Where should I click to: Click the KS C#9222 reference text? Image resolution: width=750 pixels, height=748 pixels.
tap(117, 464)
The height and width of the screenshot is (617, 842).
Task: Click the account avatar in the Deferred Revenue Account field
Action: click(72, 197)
• • • • •
Try it
The entries above must be retyped exactly, down to the last character.

Result
Where should I click to: Click the KS C#9222 reference text? Image resolution: width=750 pixels, height=748 pixels.
tap(117, 464)
The height and width of the screenshot is (617, 842).
Task: Click the account avatar in the Deferred Revenue Account field
Action: click(72, 197)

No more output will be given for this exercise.